Research News

Researchers Established Efficient Expansion and CRISPR-Cas9-Mediated Gene Correction of Patient-Derived Hepatocytes for Treatment of Inherited Liver Diseases

Source: Time: 2024-05-21

In a study published in Cell Stem Cell, teams led by Dr. HUI Lijian from the Center for Excellence in Molecular Cell Science, Shanghai Institute of Biochemistry and Cell Biology, Chinese Academy of Sciences, collaborated with Dr. XIA Qiang from Renji Hospital, Dr. LI Dali from East China Normal University, and Dr. ZHONG Guisheng from iHuman Institute, ShanghaiTech University, have established an efficient in vitro culture system for hepatocytes derived from patients with inherited metabolic liver diseases.
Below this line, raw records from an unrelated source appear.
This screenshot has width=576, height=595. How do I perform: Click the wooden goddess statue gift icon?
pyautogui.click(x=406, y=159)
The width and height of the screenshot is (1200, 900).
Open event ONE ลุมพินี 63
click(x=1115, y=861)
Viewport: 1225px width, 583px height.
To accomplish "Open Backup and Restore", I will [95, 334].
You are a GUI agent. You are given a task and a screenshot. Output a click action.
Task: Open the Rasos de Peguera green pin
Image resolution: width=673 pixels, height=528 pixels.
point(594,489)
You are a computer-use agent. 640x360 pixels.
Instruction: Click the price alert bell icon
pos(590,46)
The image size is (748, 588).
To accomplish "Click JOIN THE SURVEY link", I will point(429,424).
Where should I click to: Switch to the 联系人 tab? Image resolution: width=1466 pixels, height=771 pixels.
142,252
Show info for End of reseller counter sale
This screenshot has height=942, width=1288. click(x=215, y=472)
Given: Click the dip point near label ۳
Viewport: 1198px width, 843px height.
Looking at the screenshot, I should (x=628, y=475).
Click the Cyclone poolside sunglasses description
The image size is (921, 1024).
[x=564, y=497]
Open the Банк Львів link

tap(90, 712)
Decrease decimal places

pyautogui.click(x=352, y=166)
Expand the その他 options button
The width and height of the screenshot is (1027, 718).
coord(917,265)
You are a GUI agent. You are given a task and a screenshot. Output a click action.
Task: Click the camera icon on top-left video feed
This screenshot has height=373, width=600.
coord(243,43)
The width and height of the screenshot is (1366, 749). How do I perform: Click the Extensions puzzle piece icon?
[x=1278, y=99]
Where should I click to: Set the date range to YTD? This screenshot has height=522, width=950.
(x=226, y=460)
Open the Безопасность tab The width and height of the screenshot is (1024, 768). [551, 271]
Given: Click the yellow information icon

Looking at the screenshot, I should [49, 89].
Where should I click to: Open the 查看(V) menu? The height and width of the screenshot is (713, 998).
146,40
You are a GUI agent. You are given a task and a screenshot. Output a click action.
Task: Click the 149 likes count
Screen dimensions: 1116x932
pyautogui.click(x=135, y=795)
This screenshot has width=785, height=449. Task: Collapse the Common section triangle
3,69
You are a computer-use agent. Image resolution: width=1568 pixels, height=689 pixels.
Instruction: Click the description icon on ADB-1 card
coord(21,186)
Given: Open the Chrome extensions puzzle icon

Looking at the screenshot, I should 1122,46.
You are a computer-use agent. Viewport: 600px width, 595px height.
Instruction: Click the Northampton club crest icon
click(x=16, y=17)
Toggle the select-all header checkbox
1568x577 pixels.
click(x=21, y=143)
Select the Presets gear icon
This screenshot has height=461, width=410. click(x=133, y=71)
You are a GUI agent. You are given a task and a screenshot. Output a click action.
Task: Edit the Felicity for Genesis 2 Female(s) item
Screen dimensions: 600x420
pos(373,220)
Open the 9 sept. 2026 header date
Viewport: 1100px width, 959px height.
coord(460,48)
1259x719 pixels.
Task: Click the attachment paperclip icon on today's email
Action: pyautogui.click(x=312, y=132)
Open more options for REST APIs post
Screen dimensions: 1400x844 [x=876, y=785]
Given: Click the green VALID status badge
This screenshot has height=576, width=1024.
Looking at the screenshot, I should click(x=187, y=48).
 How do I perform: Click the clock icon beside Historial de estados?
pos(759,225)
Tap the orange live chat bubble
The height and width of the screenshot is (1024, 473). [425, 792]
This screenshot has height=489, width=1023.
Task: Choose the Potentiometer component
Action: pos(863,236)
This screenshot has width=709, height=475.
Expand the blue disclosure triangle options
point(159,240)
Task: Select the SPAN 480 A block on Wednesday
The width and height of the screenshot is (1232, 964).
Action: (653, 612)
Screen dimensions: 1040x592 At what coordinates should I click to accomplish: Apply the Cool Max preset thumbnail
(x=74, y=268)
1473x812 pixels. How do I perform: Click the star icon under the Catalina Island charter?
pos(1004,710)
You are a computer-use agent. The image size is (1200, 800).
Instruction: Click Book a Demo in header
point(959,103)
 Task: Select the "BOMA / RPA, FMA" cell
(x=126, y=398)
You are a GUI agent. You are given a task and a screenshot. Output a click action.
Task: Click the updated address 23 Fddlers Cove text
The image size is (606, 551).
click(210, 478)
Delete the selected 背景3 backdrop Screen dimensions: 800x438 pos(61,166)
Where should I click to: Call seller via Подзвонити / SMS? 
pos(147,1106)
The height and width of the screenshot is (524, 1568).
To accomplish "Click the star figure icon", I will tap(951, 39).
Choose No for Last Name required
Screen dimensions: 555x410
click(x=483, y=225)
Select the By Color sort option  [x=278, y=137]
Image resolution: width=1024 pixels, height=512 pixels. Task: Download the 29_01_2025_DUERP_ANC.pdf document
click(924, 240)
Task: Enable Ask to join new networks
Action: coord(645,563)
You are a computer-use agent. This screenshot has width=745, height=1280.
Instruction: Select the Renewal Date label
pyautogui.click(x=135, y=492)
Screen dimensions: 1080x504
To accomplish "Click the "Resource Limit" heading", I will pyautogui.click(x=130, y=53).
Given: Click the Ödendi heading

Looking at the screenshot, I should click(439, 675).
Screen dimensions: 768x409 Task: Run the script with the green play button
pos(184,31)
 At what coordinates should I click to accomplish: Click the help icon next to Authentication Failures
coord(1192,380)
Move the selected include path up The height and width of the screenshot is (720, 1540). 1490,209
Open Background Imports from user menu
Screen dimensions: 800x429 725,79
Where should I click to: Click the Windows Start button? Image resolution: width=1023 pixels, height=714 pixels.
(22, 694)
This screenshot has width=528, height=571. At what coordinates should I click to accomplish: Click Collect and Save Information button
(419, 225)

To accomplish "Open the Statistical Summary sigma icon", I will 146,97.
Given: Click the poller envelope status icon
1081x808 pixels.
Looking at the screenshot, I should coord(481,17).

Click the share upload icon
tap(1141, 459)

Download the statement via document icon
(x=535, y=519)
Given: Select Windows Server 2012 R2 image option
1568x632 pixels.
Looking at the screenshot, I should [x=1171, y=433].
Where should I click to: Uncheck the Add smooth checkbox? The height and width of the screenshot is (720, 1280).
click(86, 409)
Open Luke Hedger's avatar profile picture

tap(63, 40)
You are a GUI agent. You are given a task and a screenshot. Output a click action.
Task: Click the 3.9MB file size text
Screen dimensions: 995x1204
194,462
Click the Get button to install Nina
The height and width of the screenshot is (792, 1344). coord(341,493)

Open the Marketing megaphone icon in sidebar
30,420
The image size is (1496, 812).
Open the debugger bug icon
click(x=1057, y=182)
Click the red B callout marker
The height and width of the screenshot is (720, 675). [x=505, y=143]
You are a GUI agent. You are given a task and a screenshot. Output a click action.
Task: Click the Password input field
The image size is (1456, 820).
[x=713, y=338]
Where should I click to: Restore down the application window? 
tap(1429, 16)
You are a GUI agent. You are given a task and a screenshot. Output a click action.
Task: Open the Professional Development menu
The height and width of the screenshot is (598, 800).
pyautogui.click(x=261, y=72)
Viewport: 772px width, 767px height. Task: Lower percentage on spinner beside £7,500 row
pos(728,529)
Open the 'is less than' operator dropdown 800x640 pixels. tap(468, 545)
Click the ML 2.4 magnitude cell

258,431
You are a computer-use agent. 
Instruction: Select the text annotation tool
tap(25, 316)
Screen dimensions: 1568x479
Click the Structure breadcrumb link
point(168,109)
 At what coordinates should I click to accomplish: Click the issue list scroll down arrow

It achieved long-term and large-scale expansion of hepatocytes from various genetic liver disorders.

Building upon this foundation, the researchers optimized and developed CRISPR-Cas9-mediated gene editing techniques, enabling efficient targeted correction of patient-defective genes within proliferating human hepatocytes (ProliHHs) derived from patients with inherited metabolic diseases.

Furthermore, transplantation of gene-edited ProliHHs efficiently integrated and repopulated in mouse livers, successfully treating a tyrosinemia mouse model, thereby demonstrating the effectiveness of ex vivo gene-corrected ProliHHs therapy.

In summary, this study established a set of efficient in vitro culture and gene editing techniques for hepatocytes derived from patients with genetic liver diseases, providing conceptual validation for autologous hepatocyte therapy in human genetic liver diseases.